The elimination from the law enforcement and judicial systems of whatever forms of discrimination against minority groups and poor people.
We are hoping that through these efforts; our citizens will be able to understand and navigate situations of changing safety in their communities, changes proposed by health care reforms that affect the elderly and the poor, and changes that need to occur in public education to help the break the cycles of poverty and violence.

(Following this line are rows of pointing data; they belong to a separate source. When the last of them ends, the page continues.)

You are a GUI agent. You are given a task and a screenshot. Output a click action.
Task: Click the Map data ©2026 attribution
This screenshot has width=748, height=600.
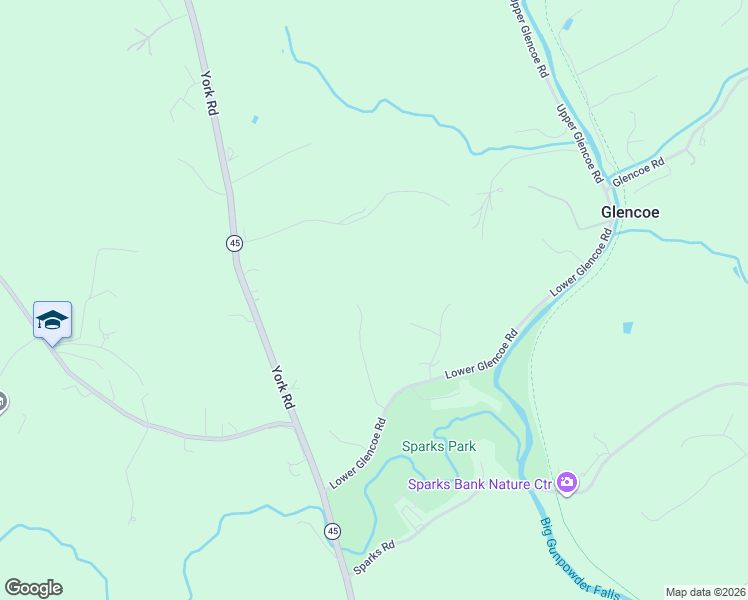(706, 592)
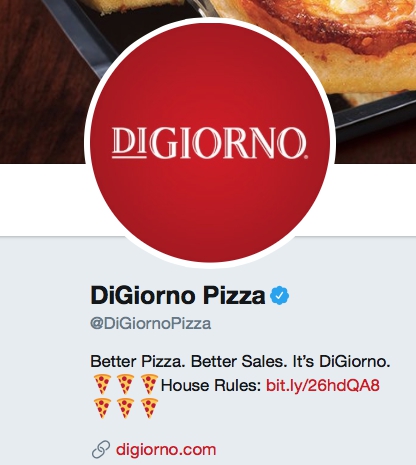Click the House Rules: label text
The height and width of the screenshot is (465, 416).
click(x=211, y=385)
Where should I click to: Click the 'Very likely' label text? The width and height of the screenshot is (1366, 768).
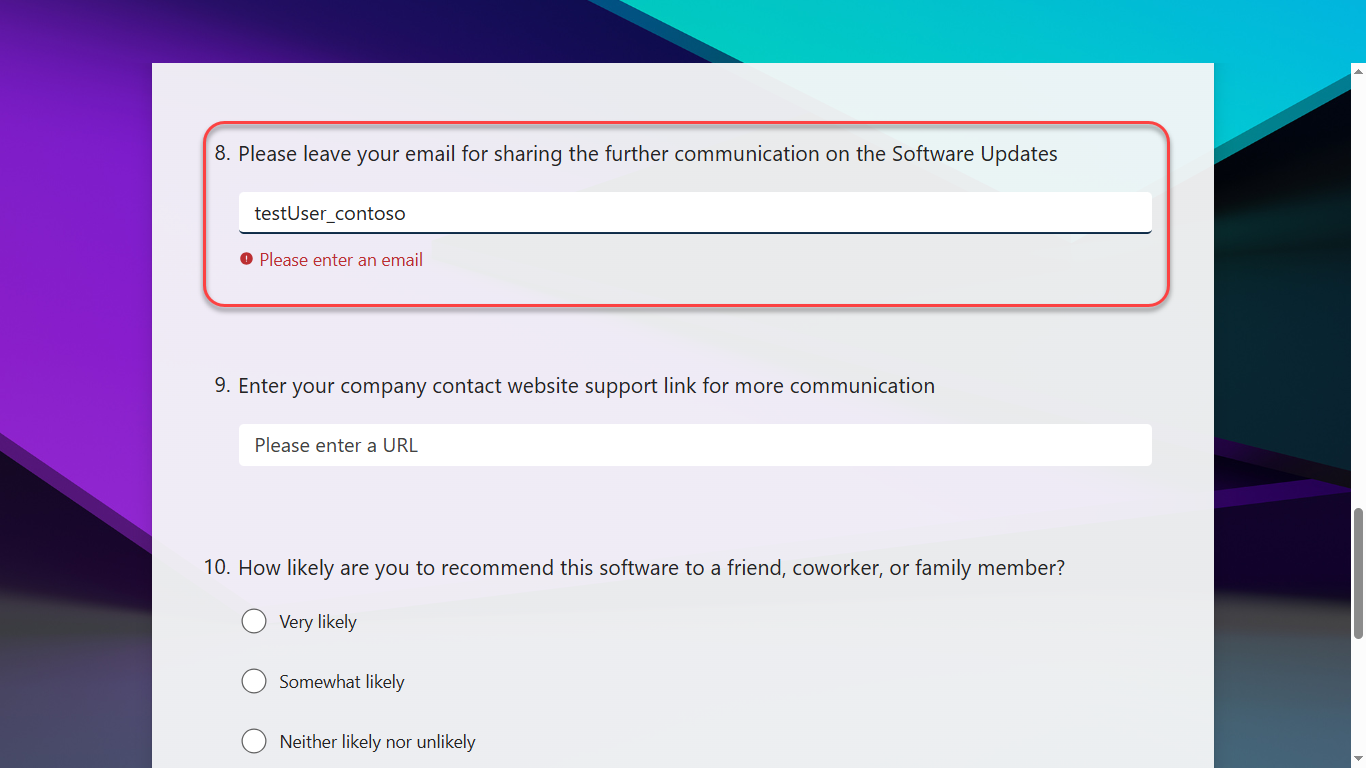(x=318, y=622)
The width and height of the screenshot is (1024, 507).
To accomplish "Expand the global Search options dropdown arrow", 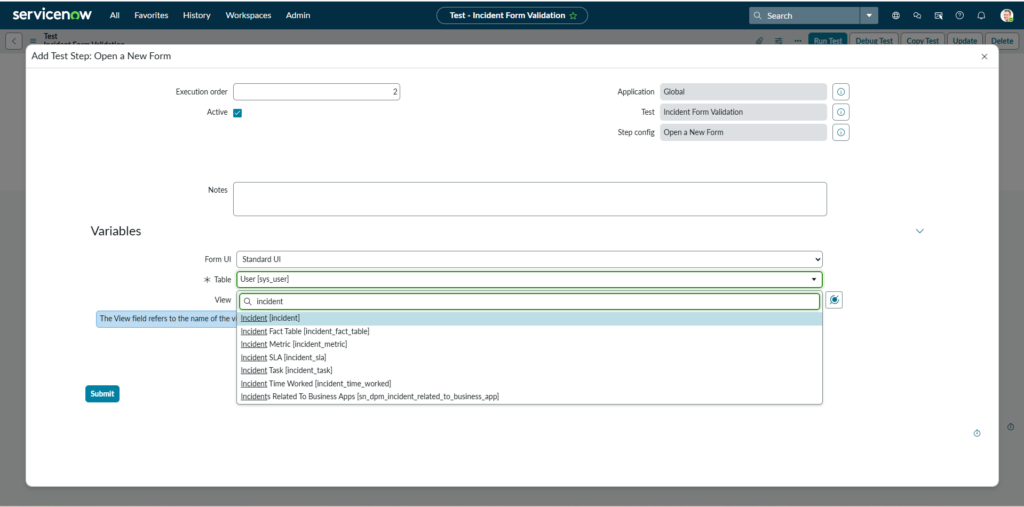I will pos(870,16).
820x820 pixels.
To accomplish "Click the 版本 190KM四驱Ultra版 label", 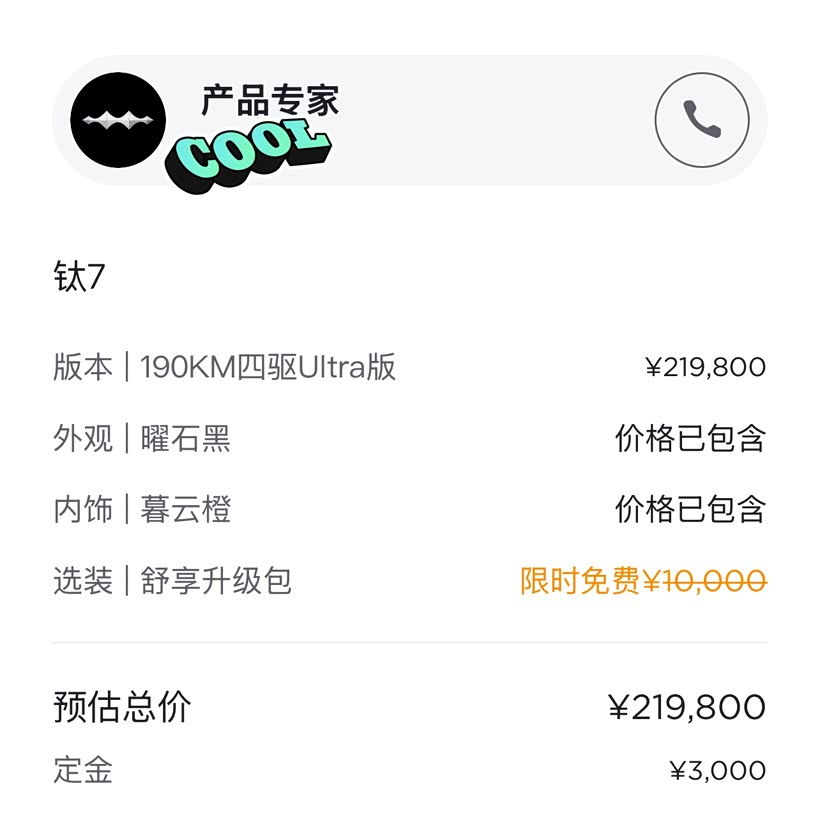I will 225,367.
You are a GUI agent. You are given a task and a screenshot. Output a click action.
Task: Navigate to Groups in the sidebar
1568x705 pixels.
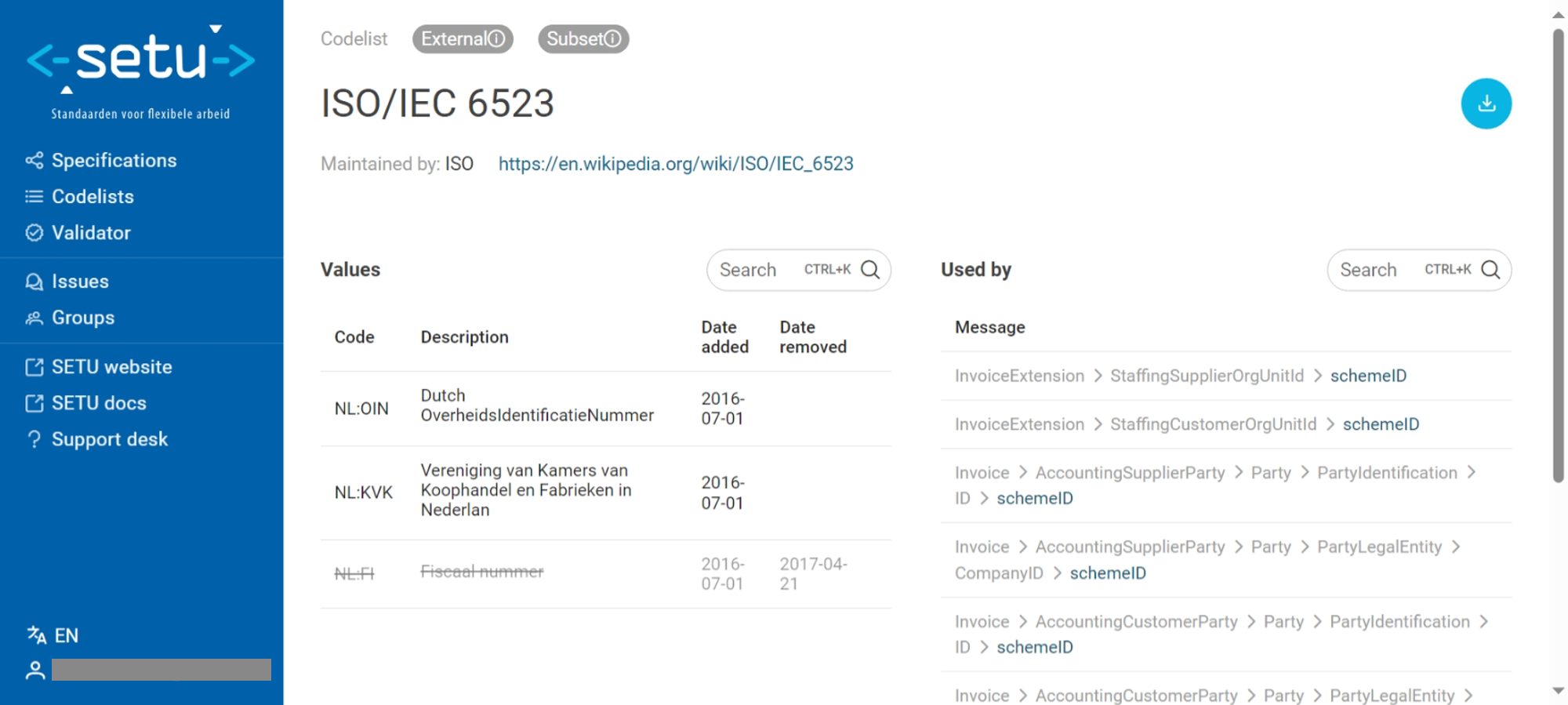point(83,318)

Poor People's Campaign/Resurrection City the Movement History:
The first phase of Poor People's Campaign began in May 1968. Nine Caravans of poor people arrived in Washington D.C. Convoy's started from different sections of America on May 2 and picked up demonstrators along the way. In Washington, D.C., demonstrators erected a camp called “Resurrection City” on sixteen-acre site near Lincoln Monument. Reverend Ralph Abernathy, the Southern Christian Leadership Conference's (SCLC) successor to the slain Dr. Martin Luther King, Jr., began the Poor People's Campaign with the proclamation that "the poor are no longer divided. We are not going to let the White man put us down anymore. It is not white power, and I will give you some news, it's not Black power, either. Its poor power and we are going to use it.
The Poor People's Campaign (PPC) was a convergence of racial and economic concerns that brought the poor, including those who were black, white, Indian, and Hispanic to live in shantytowns and demonstrate daily in Washington, D.C. from May 14 until June 24, 1968. The PPC was conceived by Dr. Martin Luther King, but unfortunately, was not led by him.
Our intent in 2008 is to move beyond just making poverty visible (since there are already myriads of programs doing that) toward empowering people to change their environments by training, teaching, and encouraging them to use the skills they have and to gain the skills they lack.